On va en parler effectivement en se demandant ce que nous, pays riches, on peut faire pour le développement durable. Mais il y aura plus de 100 dirigeants du monde entier, plusieurs dizaines de milliers de délégués. La France peut-elle faire entendre sa voix dans cette foule ?
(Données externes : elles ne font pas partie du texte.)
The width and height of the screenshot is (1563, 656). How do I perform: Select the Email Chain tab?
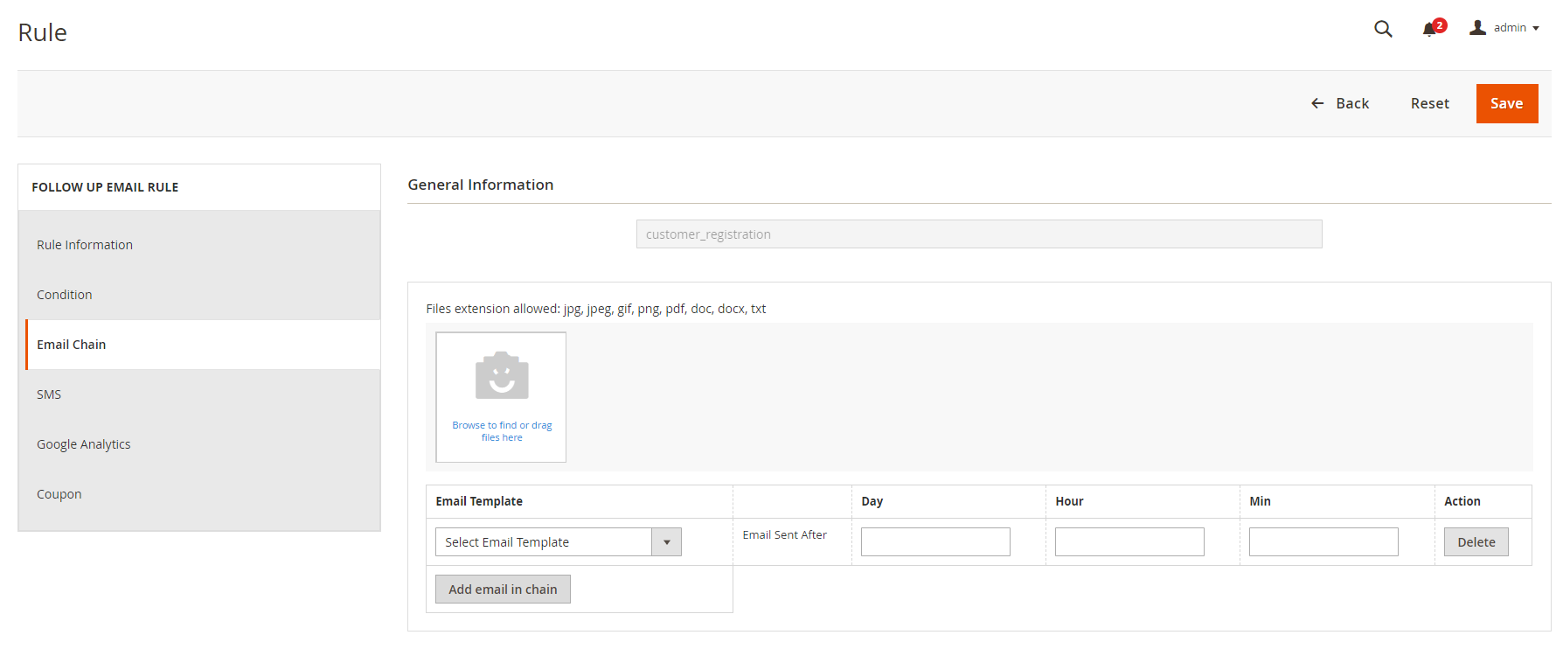coord(72,345)

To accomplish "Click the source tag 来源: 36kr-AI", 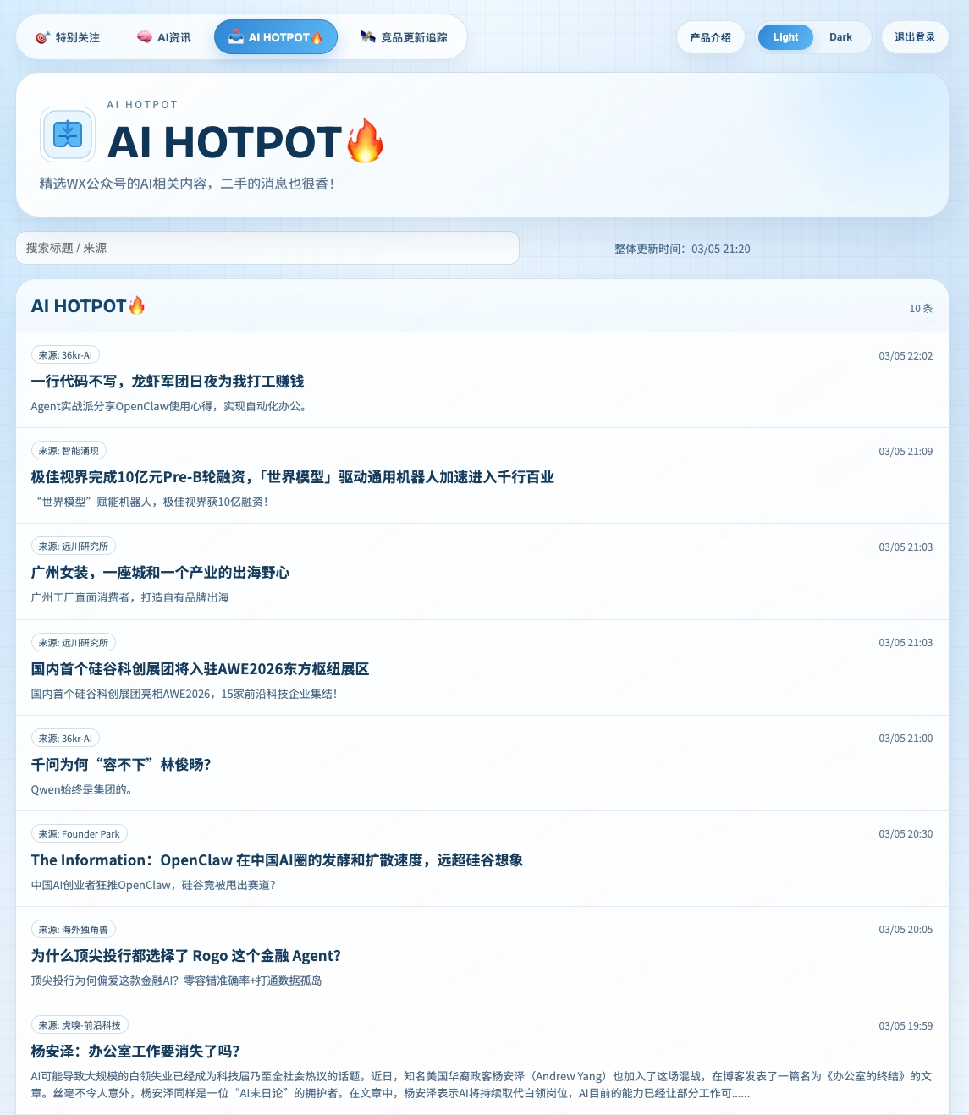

- "Oui, la France va faire entendre sa voix. D'abord, le président de la République sera à la tête d'une très grosse délégation. Nous travaillons depuis pas mal de temps sur le message de la France. Il a d'abord comme ligne directrice la lutte contre la pauvreté. Aujourd'hui, nous sommes arrivés à un niveau critique avec le fossé qui s'est creusé entre les pays riches et les pays du Sud. La ligne directrice est aussi d'arriver, aujourd'hui, à harmoniser la mondialisation. Je crois qu'elle est nécessaire, créatrice de richesses et aujourd'hui, nous sommes arrivés au moment du partage. Je crois que beaucoup de gens sont sur le bord du chemin et qu'il va falloir leur tendre la main."
Vous dites que c'est le message fort de la France et que J. Chirac s'est beaucoup impliqué là-dessus mais, néanmoins, beaucoup de personnalités, qui appartiennent à des organisations non-gouvernementales, disent aussi que la France doit balayer devant sa porte. Par exemple, le pourcentage de l'aide aux pays en voie de développement de la France n'est que de 0,34 % du PIB et on l'a prévu théoriquement à 0,7 %. La France n'est peut-être pas la meilleure non plus ?
- "La France n'est pas le pire dans ce dossier de l'aide au développement, parce que le Président s'est engagé à augmenter sur cinq ans de 50 % l'aide aux pays en voie de développement. Je crois que tous les pays du Nord doivent balayer devant leurs portes. C'est une des difficultés que nous avons rencontrée au niveau des négociations, notamment à la dernière conférence préparatoire à Bali. Je crois qu'il y a un vrai désenchantement des pays du Sud par rapport aux pays du Nord. Ils reprochent aux pays du Nord de ne pas tenir leurs engagements. C'est exact sur l'aide au développement et je crois que l'heure est venue, aujourd'hui, pour les pays du Nord de faire leur autocritique. Est-ce qu'on peut demander à des pays qui ont la tête sous l'eau, dont les peuples sont dans une misère terrible - il faut rappeler quelques chiffres : 2 milliards de personnes vivent avec moins d'un euro par jour, un milliard de personnes n'ont pas accès à l'eau potable, un milliard et demi de personnes n'ont pas accès à l'électricité : remettons cela dans le contexte - un modèle et des critères ? Je reprendrais la phrase du président du Venezuela parlant des pays du Sud : "Nous, chefs d'Etat courrons de sommet en sommet et nos peuples courent d'abîmes en abîmes"."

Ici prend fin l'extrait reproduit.